Commission spokeswoman Maria Sarmento said Mr. Ramos-Horta had so far won around 70 percent of the votes cast in Wednesday’s election. The other candidate in the second-round of the vote is former guerrilla fighter Francisco “Lu-Olo” Guterres.
“Jose Ramos-Horta leads for the time being,” Ms. Sarmento told a media conference in the capital, Dili.
She said provisional results of the election were scheduled to be released later Thursday, a day earlier than previously anticipated.
Voting had been peaceful and free of intimidation, said Atul Khare, the U.N. special representative in East Timor, raising hopes the ballot may prove to be a turning point for the country which has struggled with violence and poverty since breaking free from decades of Indonesian rule in 1999.

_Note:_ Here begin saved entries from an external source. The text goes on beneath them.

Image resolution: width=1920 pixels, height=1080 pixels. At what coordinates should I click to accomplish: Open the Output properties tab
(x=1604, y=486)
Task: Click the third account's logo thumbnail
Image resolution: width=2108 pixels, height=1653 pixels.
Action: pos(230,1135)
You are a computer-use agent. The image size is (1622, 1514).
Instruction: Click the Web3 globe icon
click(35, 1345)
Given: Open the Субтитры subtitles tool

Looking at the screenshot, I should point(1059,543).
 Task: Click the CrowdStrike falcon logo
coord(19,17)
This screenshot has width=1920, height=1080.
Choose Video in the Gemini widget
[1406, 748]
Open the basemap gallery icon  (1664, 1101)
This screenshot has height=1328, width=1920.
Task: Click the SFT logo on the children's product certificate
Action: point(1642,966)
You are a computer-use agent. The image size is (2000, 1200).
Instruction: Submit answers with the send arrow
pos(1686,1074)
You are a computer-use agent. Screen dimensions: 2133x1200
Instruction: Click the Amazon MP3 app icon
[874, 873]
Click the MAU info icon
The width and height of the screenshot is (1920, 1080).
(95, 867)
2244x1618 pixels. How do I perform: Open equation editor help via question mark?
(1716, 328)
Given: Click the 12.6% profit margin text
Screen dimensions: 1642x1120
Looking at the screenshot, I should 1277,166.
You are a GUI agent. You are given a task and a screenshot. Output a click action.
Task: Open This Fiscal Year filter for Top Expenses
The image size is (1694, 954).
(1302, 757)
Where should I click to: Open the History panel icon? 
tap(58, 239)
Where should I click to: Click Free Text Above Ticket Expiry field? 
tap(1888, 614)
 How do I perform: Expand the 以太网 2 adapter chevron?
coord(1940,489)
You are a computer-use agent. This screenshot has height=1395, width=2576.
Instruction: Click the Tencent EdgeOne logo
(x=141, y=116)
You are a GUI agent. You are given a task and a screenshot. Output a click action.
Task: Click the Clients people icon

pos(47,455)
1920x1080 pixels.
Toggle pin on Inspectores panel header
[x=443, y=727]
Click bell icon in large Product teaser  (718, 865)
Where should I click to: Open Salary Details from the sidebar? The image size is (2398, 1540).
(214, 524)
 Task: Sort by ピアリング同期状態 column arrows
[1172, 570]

A spokesman for Mr. Guterres said the former resistance fighter was still confident of victory, but repeated earlier statements that he would accept the result.
“In a democracy whoever get the most votes wins,” said Harold Moucho.
Mr. Ramos-Horta, who is currently the prime minister of the tiny nation, had been seen as the favorite by analysts in the contest against Guterres, a former member of East Timor’s resistance to the occupation.
Wednesday’s vote followed a first round of voting last month that failed to produce an outright winner among eight candidates.
The new president will have to heal deep political and regional divisions in Asia’s newest country.
Last year, the country descended into violence that killed dozens of people, drove 155,000 others from their homes, and toppled the government.
“If Ramos-Horta wins, it will not be a victory over Lu-Olo but a victory for East Timorese democracy and values,” said Maria Fernandes, a 46-year-old school teacher. “I hope Horta will be able to embrace all Timorese.”
Despite sizable offshore oil and gas deposits, nearly half of East Timor’s work force is unemployed, about 60 percent of children under 5 are malnourished, and tens of thousands of people displaced last year remain in tent camps.
More than 524,000 people were eligible to vote in Wednesday’s poll, and election officials said the turnout would likely top 80 percent.